## Text to read
[BEGIN]

Our Flavor Bibles

Our last blog post got a few questions about how we make food pairing decisions. Good news, we have two book suggestions for you: The Flavor Bible, by Karen Page and Andrew Dornenburg,  and The Flavor Matrix, by James Briscione and Brooke Parkhurst . We happily use these resources as jumping off points for flavor combination ideas or when we are stuck with a dish that needs… something.

For us, these books are about inspiration rather than recipe. The Flavor Bible doesn’t include recipes, rather snippets of essays from chefs about specific pairings and a listing of dishes from restaurants. The book begins with notes about what comprises flavor and defines the essence of ingredients. (If anyone has a substitute for mouthfeel, dm me.) 

Chapter 3 is where the flavor matchmaking begins. Organized like an encyclopedia of ingredients, it includes a brief description of attributes of an ingredient followed by a very useful list of pairing suggestions. At the end of the list are Flavor Affinities. These are simple equations like: Corn + cayenne + lime + salt = Awesome. Not a recipe, but certainly a formula for a successful side dish.

For those of you interested in the science of cooking, the Flavor Matrix explores overlapping chemical compounds in foods and uses that as a basis for pairing. They also have some gorgeous charts that looked like they were painted by Helma af Klimt. If the charts prove too much, there are simple straightforward recommendations: Best Pairings and Surprise Pairings.

[END]

## Request 1
Rename "Flavor Affinities" as "Pairing Formulas" when reproducing the post on flavor books between "For us, these" and "successful side dish.", inclusive.
## Request 2
In one to three sentences, explain what the post on flavor books says the Flavor Matrix uses as its basis for pairing foods.
The lines that come next are separate material and are not part of the post on flavor books.

## Given information
[BEGIN]

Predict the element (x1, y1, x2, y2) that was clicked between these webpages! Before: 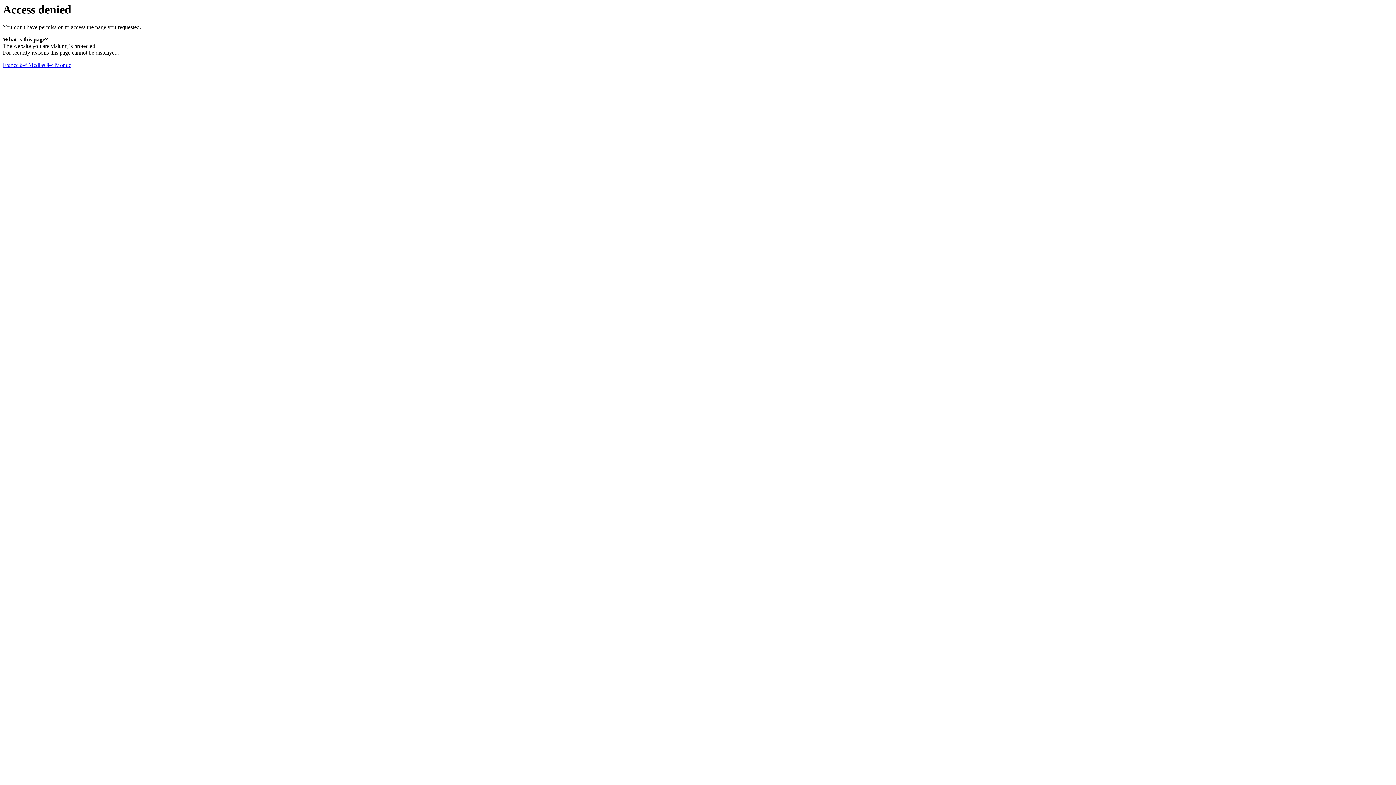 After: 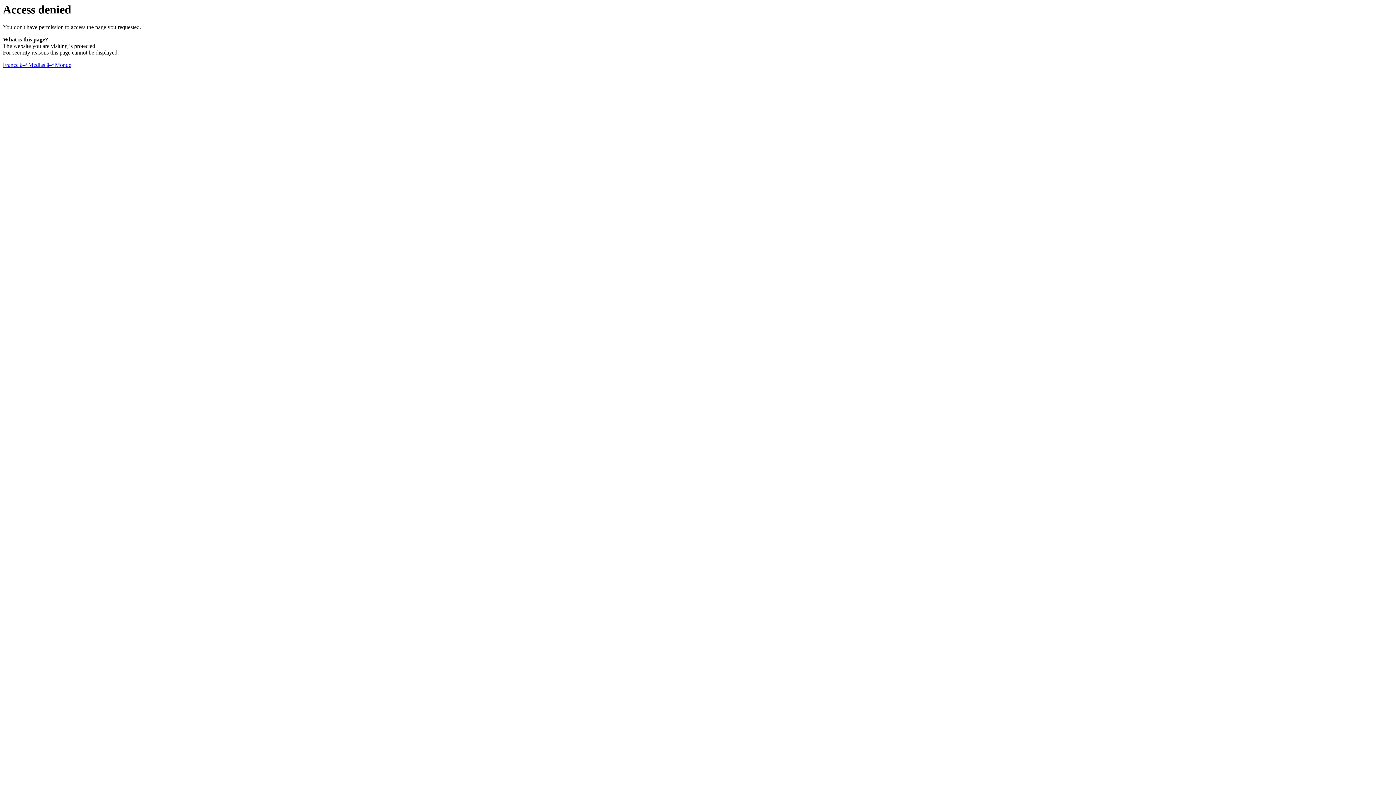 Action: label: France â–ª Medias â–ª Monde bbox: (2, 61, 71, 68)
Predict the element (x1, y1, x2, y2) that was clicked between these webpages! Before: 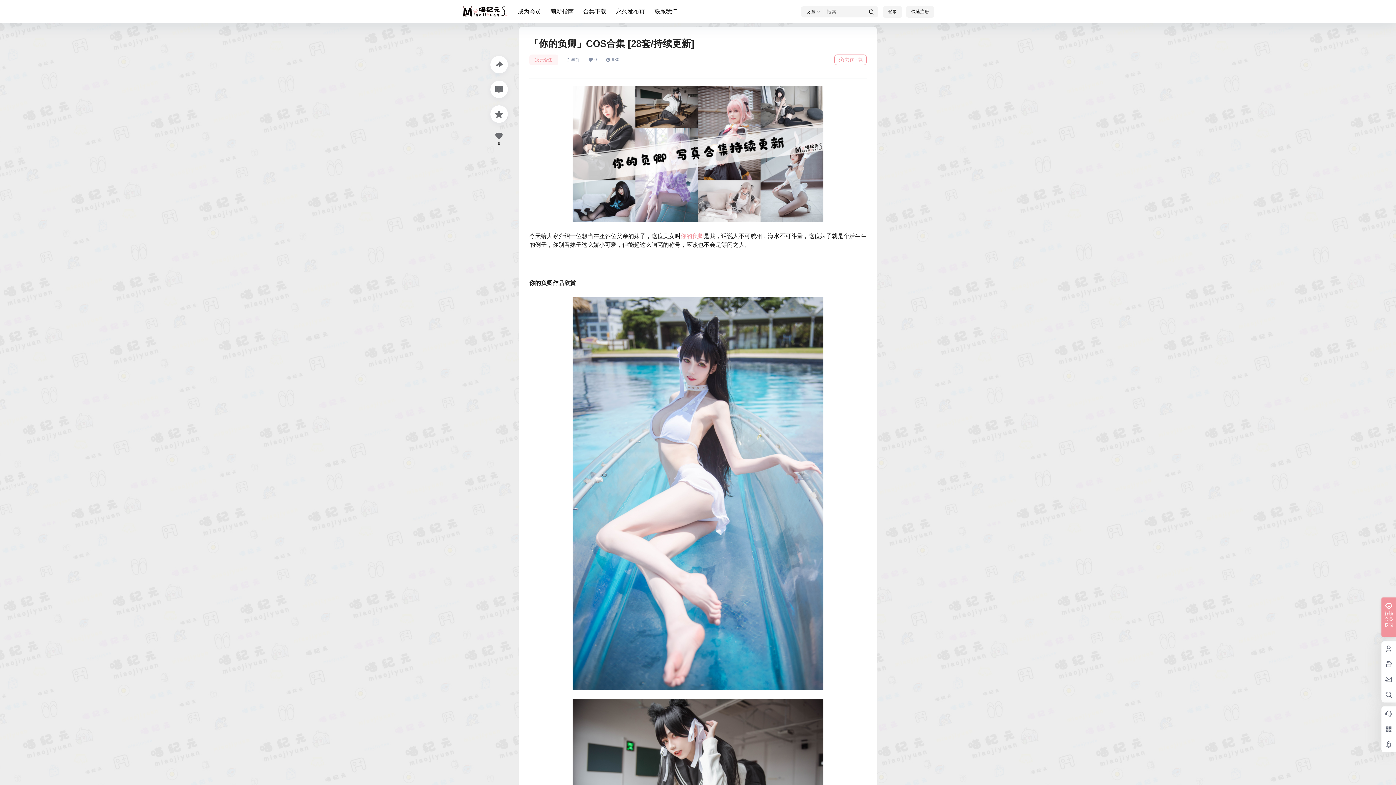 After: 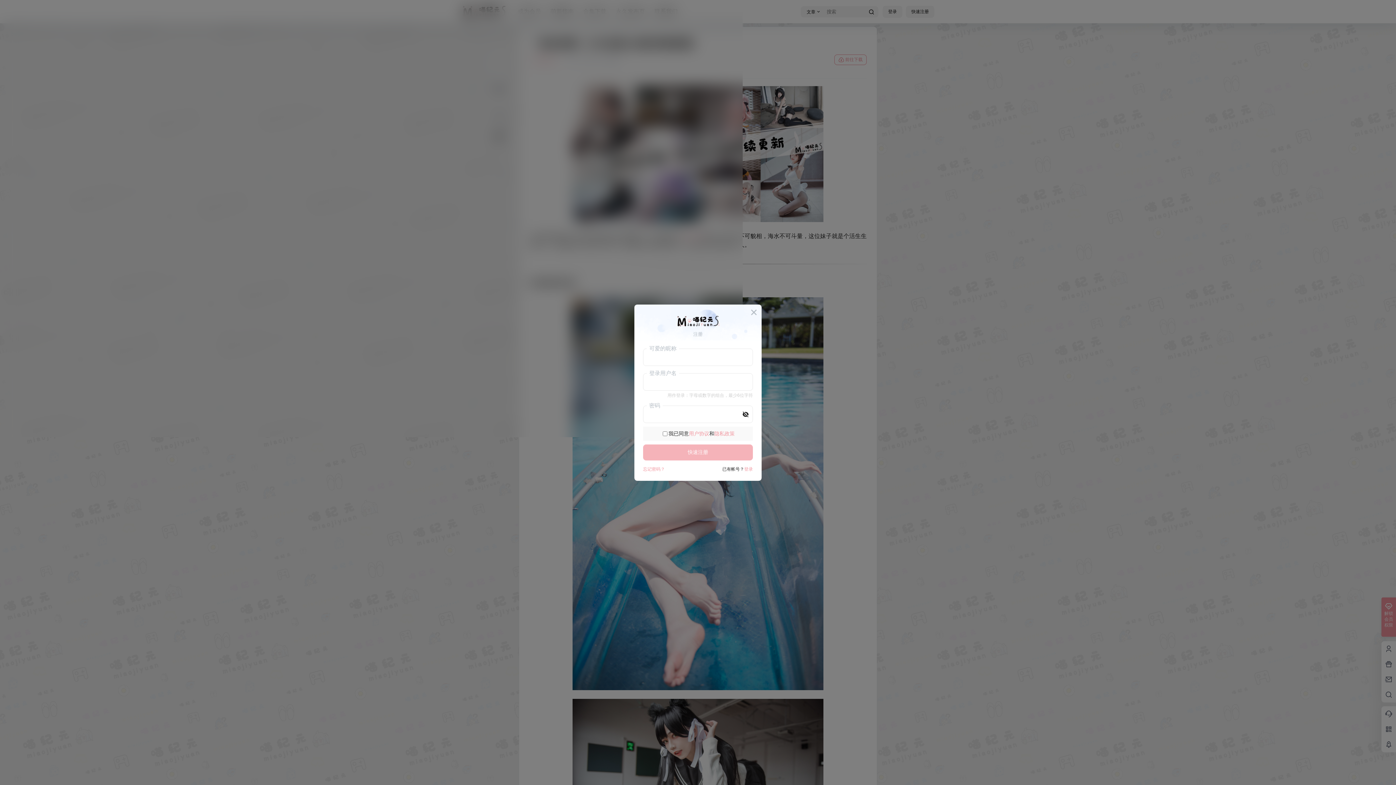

[END]

## Exercise answer 1
For us, these books are about inspiration rather than recipe. The Flavor Bible doesn’t include recipes, rather snippets of essays from chefs about specific pairings and a listing of dishes from restaurants. The book begins with notes about what comprises flavor and defines the essence of ingredients. (If anyone has a substitute for mouthfeel, dm me.) 

Chapter 3 is where the flavor matchmaking begins. Organized like an encyclopedia of ingredients, it includes a brief description of attributes of an ingredient followed by a very useful list of pairing suggestions. At the end of the list are Pairing Formulas. These are simple equations like: Corn + cayenne + lime + salt = Awesome. Not a recipe, but certainly a formula for a successful side dish.

## Exercise answer 2
The Flavor Matrix looks at the chemical compounds that foods share. It uses those overlapping compounds as the basis for its pairings.